#### REQUIRED WORK
- A) According to the summary of MCM10 and RECQL4 in DNA replication, what did the team use to remove these proteins from human cells?
- B) Continue the summary of MCM10 and RECQL4 in DNA replication from its final sentence.

#### SELECTED EXTRACT
MCM10 and RECQL4 have cooperative and redundant roles in activating the CMG helicase during the replication initiation

This study reveals that MCM10 and RECQL4 function cooperatively and redundantly through direct interaction and ssDNA binding to activate the CMG helicase during human DNA replication initiation, with RECQL4 serving as the primary factor and MCM10 acting as a critical backup.

The Gist

Imagine your body is a massive construction site, and every day, it needs to build exact copies of its blueprints (your DNA) so that new cells can be created. This process is called DNA replication.

The most critical moment in this construction project is ignition. Before the copying machines can start working, they need to be "fired up" and separated so they can run in opposite directions, copying the DNA as they go.

This paper is about two specific workers on the construction site: MCM10 and RECQL4. The scientists wanted to know exactly what these two do to get the copying machines (called the CMG helicase) started.

Here is the story of their discovery, explained simply:

1. The Problem: The "Double Helix" Traffic Jam

Think of the DNA as a long, twisted ladder (a double helix). To copy it, the cell builds two copying machines (CMG helicases) that sit on top of each other, holding onto the ladder.

• The Goal: These two machines need to push past each other, separate, and start running in opposite directions.
• The Obstacle: They are stuck. They need something to help them untangle the ladder and push the machines apart. This is called "CMG activation."

2. The Mystery: Who is the Boss?

Scientists knew that MCM10 and RECQL4 were involved, but they didn't know who was the main boss and who was the helper.

• The Experiment: The team used a special "off switch" (a degron tag) to remove these proteins from human cells.
  • Removing just MCM10: The construction site slowed down a bit, but it kept working.
  • Removing just RECQL4: The site slowed down more significantly.
  • Removing BOTH: The construction site came to a complete halt. No copying happened. The cells died.

The Takeaway: MCM10 and RECQL4 are like a primary driver and a backup driver. If you take away the backup, the primary driver can still get the car moving (though it's harder). If you take away the primary driver, the backup can still manage. But if you take away both, the car never starts.

3. The Investigation: Where do they sit?

The scientists used a high-tech camera (ChIP-seq) to see where these proteins were standing on the DNA.

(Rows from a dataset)
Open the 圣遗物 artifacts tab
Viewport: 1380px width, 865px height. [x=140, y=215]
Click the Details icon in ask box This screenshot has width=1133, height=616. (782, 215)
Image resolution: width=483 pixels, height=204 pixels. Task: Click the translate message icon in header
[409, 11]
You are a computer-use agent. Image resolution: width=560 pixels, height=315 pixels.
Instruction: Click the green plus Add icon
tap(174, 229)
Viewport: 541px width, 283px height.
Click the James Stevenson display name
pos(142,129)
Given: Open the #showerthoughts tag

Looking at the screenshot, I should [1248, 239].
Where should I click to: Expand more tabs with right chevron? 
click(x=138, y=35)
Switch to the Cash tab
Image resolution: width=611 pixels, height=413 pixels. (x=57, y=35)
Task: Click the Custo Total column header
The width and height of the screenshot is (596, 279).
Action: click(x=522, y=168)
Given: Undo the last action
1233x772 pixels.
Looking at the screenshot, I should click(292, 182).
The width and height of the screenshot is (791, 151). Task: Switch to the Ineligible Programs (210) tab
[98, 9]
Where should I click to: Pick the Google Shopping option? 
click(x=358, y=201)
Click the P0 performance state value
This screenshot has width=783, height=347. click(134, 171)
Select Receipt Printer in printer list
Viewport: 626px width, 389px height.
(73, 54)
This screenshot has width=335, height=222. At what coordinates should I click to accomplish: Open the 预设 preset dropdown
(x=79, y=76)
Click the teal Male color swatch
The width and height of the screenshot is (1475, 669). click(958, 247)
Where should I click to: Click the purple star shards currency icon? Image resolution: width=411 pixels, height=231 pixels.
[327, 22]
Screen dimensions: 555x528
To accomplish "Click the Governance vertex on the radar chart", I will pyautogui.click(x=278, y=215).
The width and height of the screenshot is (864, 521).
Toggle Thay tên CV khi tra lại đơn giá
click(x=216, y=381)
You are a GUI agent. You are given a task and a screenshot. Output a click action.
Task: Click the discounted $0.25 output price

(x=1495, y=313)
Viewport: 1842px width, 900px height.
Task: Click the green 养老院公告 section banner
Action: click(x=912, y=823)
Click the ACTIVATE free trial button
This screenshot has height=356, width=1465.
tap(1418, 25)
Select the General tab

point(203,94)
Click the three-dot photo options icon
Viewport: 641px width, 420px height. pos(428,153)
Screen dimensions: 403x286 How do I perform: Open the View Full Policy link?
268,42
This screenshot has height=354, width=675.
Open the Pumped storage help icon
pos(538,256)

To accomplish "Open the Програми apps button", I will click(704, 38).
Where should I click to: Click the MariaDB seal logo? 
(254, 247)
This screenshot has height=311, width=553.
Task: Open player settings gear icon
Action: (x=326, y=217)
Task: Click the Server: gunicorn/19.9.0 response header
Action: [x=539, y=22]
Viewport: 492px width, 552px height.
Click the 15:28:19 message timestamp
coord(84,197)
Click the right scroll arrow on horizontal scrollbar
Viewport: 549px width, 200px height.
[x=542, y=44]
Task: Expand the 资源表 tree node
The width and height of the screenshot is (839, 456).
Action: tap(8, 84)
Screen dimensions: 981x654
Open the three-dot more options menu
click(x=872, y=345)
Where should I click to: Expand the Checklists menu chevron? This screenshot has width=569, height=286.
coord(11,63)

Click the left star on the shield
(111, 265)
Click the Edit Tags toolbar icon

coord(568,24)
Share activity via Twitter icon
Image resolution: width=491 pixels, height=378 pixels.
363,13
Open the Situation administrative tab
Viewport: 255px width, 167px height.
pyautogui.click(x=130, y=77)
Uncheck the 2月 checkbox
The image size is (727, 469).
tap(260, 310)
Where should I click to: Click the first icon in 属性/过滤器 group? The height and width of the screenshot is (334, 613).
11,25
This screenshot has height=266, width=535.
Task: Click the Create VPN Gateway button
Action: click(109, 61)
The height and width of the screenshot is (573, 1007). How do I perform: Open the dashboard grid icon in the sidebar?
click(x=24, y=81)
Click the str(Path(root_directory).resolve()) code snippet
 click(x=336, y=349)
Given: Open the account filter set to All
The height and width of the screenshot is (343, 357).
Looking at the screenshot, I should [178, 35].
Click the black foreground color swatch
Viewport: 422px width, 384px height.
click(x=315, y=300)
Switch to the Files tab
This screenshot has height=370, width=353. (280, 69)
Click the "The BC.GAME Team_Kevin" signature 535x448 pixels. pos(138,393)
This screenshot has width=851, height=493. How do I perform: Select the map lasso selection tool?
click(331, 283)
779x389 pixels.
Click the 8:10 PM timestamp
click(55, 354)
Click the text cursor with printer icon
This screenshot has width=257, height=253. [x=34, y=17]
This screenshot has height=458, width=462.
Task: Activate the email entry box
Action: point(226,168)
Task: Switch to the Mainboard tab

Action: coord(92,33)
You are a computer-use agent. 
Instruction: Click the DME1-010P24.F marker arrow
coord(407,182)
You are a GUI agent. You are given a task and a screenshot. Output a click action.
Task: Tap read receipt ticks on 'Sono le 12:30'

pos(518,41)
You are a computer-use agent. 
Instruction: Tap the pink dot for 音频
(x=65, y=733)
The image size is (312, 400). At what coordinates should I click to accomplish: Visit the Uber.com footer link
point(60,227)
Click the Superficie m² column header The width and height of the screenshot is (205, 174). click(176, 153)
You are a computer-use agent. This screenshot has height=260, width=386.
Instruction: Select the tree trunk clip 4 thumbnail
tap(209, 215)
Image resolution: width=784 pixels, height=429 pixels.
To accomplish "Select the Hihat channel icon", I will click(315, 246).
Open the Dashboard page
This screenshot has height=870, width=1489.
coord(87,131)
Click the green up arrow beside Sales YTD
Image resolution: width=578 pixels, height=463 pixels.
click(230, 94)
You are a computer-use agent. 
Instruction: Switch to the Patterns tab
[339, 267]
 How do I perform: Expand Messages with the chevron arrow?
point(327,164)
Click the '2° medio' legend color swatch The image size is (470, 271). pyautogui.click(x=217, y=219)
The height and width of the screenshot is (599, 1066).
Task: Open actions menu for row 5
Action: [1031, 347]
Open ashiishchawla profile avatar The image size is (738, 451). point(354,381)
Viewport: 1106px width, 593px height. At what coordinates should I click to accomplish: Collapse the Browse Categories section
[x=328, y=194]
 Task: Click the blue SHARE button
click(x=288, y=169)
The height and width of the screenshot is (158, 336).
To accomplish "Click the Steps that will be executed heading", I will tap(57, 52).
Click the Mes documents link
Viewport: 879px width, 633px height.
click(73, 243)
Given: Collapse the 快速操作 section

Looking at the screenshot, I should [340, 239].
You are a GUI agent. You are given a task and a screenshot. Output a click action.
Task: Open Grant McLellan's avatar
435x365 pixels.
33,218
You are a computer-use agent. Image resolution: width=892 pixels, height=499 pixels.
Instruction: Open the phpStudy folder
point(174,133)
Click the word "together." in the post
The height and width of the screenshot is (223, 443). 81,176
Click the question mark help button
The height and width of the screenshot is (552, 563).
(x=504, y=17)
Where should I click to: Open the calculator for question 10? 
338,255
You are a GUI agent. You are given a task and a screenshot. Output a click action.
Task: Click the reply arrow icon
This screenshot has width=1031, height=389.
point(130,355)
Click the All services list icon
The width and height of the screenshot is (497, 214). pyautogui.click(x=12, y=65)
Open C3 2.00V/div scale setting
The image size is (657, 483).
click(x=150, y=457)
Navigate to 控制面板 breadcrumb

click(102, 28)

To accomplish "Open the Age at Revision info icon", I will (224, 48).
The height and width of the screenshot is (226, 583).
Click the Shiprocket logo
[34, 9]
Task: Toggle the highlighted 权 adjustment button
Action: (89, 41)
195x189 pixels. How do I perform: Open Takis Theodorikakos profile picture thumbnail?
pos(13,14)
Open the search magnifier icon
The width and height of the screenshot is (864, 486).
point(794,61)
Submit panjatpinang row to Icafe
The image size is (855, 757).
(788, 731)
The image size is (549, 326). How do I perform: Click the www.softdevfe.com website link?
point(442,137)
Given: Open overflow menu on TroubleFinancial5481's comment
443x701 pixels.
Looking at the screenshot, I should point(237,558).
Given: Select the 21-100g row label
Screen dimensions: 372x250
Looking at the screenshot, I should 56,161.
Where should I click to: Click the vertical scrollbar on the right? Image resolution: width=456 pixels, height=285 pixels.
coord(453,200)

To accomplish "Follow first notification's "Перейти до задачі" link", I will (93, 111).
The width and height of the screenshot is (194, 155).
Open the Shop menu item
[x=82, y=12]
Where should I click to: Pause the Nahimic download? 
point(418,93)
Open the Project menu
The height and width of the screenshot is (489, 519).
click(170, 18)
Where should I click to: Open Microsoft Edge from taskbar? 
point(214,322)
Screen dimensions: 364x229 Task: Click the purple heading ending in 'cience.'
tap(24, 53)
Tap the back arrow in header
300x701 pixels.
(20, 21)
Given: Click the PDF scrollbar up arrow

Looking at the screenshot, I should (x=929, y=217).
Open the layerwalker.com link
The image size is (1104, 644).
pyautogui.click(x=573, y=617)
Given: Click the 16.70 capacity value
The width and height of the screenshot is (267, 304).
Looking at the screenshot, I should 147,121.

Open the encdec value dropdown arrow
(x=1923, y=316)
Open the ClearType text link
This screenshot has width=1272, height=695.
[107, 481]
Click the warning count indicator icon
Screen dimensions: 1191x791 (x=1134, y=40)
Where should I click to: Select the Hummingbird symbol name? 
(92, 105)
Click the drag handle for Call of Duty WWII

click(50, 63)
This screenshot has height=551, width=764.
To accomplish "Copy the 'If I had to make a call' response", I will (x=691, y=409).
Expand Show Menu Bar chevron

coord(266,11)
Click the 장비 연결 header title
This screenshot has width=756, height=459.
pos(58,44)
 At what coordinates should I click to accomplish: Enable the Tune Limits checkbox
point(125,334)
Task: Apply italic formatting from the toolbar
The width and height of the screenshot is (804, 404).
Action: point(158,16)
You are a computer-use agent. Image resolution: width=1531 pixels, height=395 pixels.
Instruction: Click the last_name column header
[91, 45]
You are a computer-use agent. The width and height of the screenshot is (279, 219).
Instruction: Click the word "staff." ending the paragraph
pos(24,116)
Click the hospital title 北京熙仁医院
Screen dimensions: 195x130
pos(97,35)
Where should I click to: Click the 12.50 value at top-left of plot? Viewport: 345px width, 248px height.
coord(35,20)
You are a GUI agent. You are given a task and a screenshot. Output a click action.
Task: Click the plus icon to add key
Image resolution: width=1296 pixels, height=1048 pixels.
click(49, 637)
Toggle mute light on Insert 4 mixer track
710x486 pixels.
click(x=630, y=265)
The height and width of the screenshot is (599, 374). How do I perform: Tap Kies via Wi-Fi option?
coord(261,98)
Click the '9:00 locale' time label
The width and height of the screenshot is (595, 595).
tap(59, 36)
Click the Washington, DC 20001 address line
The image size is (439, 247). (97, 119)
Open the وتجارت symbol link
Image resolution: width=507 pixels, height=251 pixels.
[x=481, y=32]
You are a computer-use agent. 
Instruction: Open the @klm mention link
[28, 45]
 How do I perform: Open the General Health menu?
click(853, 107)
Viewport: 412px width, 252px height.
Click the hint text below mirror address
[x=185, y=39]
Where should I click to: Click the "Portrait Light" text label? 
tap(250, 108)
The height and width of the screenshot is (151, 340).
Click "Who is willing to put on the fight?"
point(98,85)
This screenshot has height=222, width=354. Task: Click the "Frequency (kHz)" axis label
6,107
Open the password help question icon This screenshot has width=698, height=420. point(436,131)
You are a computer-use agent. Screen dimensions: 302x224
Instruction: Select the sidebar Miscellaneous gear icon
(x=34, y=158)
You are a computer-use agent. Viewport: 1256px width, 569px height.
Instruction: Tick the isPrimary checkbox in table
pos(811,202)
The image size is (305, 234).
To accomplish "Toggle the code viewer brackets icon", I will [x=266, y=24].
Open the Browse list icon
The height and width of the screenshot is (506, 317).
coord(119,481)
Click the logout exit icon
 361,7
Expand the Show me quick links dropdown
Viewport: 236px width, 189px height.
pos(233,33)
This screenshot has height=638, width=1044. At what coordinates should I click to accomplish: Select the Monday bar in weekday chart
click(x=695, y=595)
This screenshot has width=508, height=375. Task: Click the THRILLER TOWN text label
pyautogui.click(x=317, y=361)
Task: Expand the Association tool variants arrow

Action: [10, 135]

#### SET OF ANSWERS
- A) A degron tag, described as a special "off switch."

- B)
• RECQL4 was always there at the starting line, ready to work, whether MCM10 was there or not. It's the primary initiator.
• MCM10 was usually hanging around the edges. But, if RECQL4 was missing, MCM10 would rush to the starting line and try to do the job. It acts as a supportive backup.

4. The Secret Weapon: The "Grip"

Why can they do the same job? The paper found that both proteins have a special "glove" that allows them to grab onto single strands of DNA (ssDNA).

• Imagine the DNA ladder is being pulled apart. The two machines need to grab the loose, single strands of the ladder to pull them through.
• Both MCM10 and RECQL4 have this gripping ability.
• The Experiment: The scientists broke the "gloves" on the proteins (mutated them so they couldn't grab DNA).
  • If the cell still had the other protein with a working glove, the cell survived.
  • If both proteins had broken gloves, the cell died.

The Conclusion: Their ability to grab the DNA is the key. They work together to pull the DNA strands through the machine, allowing the two copying engines to separate and start running.

5. The Big Picture

• RECQL4 is the main engine starter. It does the heavy lifting to get the process going.
• MCM10 is the reliable backup. If RECQL4 is busy or missing, MCM10 steps in to help.
• Together: They ensure that the DNA copying starts smoothly and efficiently. Without both, the process fails, which explains why mutations in these genes can lead to serious diseases (like growth defects and cancer).

In a Nutshell

Think of DNA replication like two race cars trying to pass each other on a narrow track.

• RECQL4 is the main traffic controller who signals the cars to move.
• MCM10 is the backup controller who steps in if the main one is unavailable.
• Both controllers use a special tool (their ability to grab DNA) to physically push the cars apart so they can race.
• If you lose both controllers, the cars crash and the race never happens.

This paper solves a long-standing mystery about how human cells start copying their DNA, showing that nature uses a "two-person team" strategy to ensure our genetic code is copied safely every time a cell divides.

Technical Summary

1. Problem Statement

DNA replication initiation in eukaryotes involves two distinct phases: licensing (formation of the MCM2–7 double hexamer on dsDNA during G1) and firing (activation of the CMG helicase during S phase). While the assembly of the CMG complex (CDC45-MCM-GINS) is well-characterized, the specific molecular mechanisms and factors responsible for CMG activation in human cells remain unclear.

• CMG Activation: This critical step involves the separation of the two CMG helicases and the extrusion of single-stranded DNA (ssDNA) from the central channel of the MCM ring, allowing the helicases to encircle the leading-strand template.
• The Gap: Previous studies in yeast implicated Mcm10 in this process, and RECQL4 (a human homolog of yeast Sld2) was hypothesized to play a similar role. However, their specific roles, potential redundancy, and the mechanism of CMG activation in human cells were not fully defined.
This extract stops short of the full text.